Eleven thousand and two hundred (11,200) schools across the country are to get internet connectivity follow the launch of a project named Giga by the Directorate of Science, Technology and Innovation (DSTI) in collaboration with the Ministry of Basic and Senior Secondary Education (MBSSE) and UNICEF.

Giga, which was globally launched in 2019, is a UNICEF global initiative that seeks to connect every school to the internet and every young person to information, opportunity, and choice. The project serves as a platform in various countries to create the infrastructure necessary to provide digital connectivity to an entire country.

 Project Coordinator of DSTI, Salima Bah said the Giga project for Sierra Leone is not just about providing internet accessibility to schools but also accompanying the internet with digital learning platforms, contents, and ICT labs in the schools to support students learning.

“This will greatly enhance teaching and learning in schools because what we are looking to do is to bridge the digital divide, and we are looking at what more developed countries are doing in terms of when their students or teachers have access to the internet, to the materials that are available online which currently our teachers don’t have,” Bah said.

In his presentation, the Innovation Specialist at UNICEF Sierra Leone, Shane O’Connor, stated that half of the population of the world does not have access to the internet.

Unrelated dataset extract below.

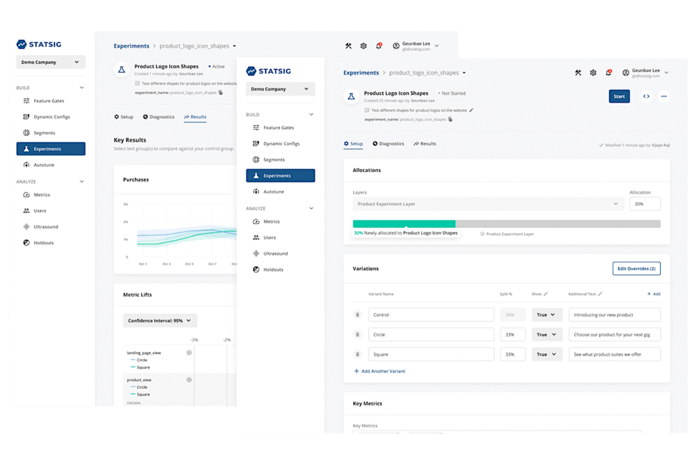This screenshot has height=464, width=696.
Task: Select the Segments icon in the sidebar
Action: [x=255, y=159]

O’Connor categorized the project’s impact and structure, mapping the potential connectivity in the schools, identifying current problems to solve the digital divide, connecting schools with various smart alternative technologies, financing the digital connectivity for the schools for consistent operations and empowering members of the society or community as a whole.

He stated that while eighty percent (80%) of Sierra Leone’s 11,200 schools are within coverage, only 205 schools are connected.

The education minister Dr. David Moinina Sengeh said since 2018 the government of Sierra Leone has been working on data proposition making, by looking at data science and machine learning to support policy and livelihoods.

Dr. Sengeh said by 2020 when the government signed to Giga, Sierra Leone had worked towards actualizing the project’s aim to give opportunity to the people of Sierra Leone, especially the youth.

On the side of working on the connectivity aspect, Giga in Sierra Leone is looking at ways in managing cost of these operations, the minister said. But he said they need to ensure the children benefit, which is why  they are working with the Ministry of Information and Communications for  connectivity and the Ministry of Energy for  power generation.

“The potential impact of project Giga is bigger than we can imagine. Imagine what happens when we give people education, and in this 21st century, the power can happen when you give people information, and when you think about what is going on in Sierra Leone where our curriculum is thinking about creativity and critical thinking and coupled that with information, the world is our oyster and we can do wherever we have the space,” the minister stated

On the impact of the current internet connectivity in schools, Rev. Reginald Spain-Pratt, the Administrator of St. John’s Primary School, recalled when first the installation of computer lab through Giga was implemented, adding that his school was one of the beneficiaries.

“It is going to help our children,” he said.  He acknowledged that  exposure of the children has been more in video games but that with this form of connectivity, it would be important because they would be able to interact academically.